Estoy estudiando el documento.
Estoy estudiando el documento yo.
El documento estoy estudiando.
(I am studying the document.)
7. Practice Contractions
The English language is full of contractions like “it’s” and “doesn’t.” While Spanish contractions aren’t part of the official grammar rules, native Spanish speakers use them a lot in fast speech. They are more like shortening of words (for example: “goin’”) than official contractions.
These contractions may be difficult to catch when listening to native speech because they make the Spanish language sound completely different.

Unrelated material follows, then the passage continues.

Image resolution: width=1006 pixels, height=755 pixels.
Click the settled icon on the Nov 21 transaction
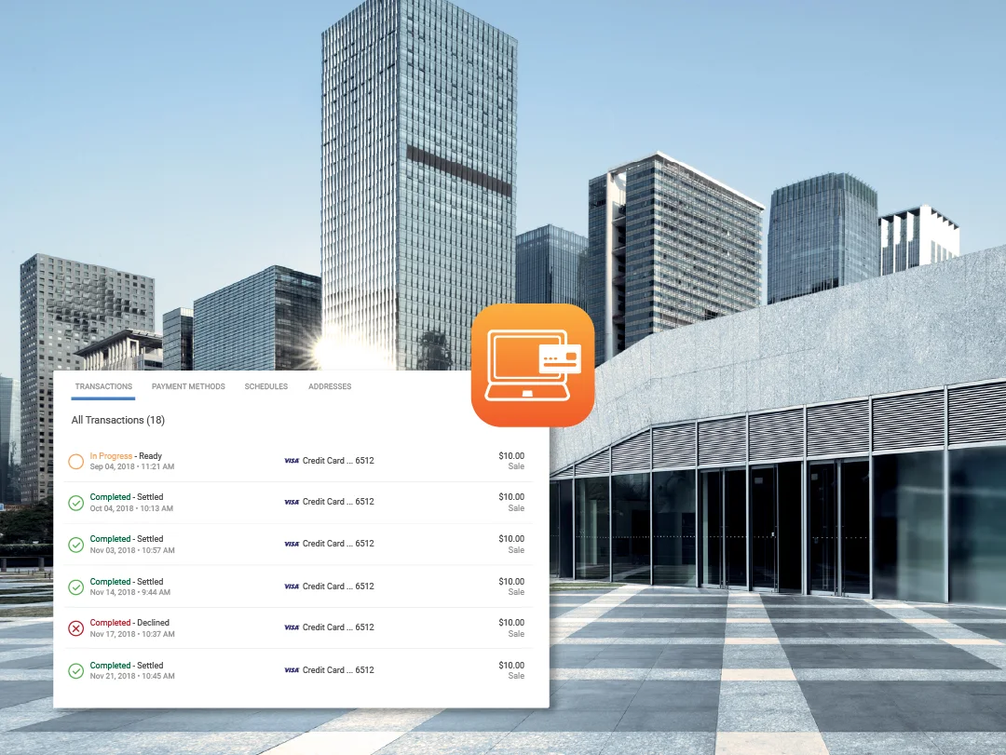pos(78,669)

However, when you know what you’re listening for, you’ll be able to spot Spanish contractions.
These contractions are most commonly used in the Caribbean, but you can hear them throughout all of Latin America. Some of the common ones are listed below.
Para – pa’
Voy pa’ la tienda.
Todos – to’
Estudio español to’ los días
Está – ‘tá
Ya ‘tá listo.
Vas a hacer – va’cer
¿Qué va’cer pa’ la cena?
Qué es – Qué’s
¿Qué’s esa cosa?
Vámanos – Ámanos
8. Slang, Slang, and More Slang!
Speaking of slang, what better way to sound like a native than by learning local slang? However, this may be more complicated than it seems because there are numerous countries that speak Spanish in Latin America. Each country—each city, even!—has its own slang.
So, where do you start?
If you already have the opportunity to talk to native Spanish speakers, ask them where they are from, and learn the slang from their country. If you are hoping to travel abroad, research what Spanish slang the country you want to visit uses.
Keep in mind, though, that a slang word for one country could be a vulgar term for another country. For example, the word coger is commonly used in South America to mean “to grab,” but it is a vulgar term in Central America.
Always do your research and don’t be afraid to ask native Spanish speakers some questions. They’ll probably feel honored to share their language with you!
Start Talking like a Native Spanish Speaker Today!
The journey to sounding like a native Spanish speaker may be long, but it is definitely worth the effort! You now have a great list of tips to get you started, but if you are looking for a native Spanish speaker to talk with and practice your new skills with, try a free trial class with one of our native Spanish speakers today! They will answer all your questions and expose you to true Spanish.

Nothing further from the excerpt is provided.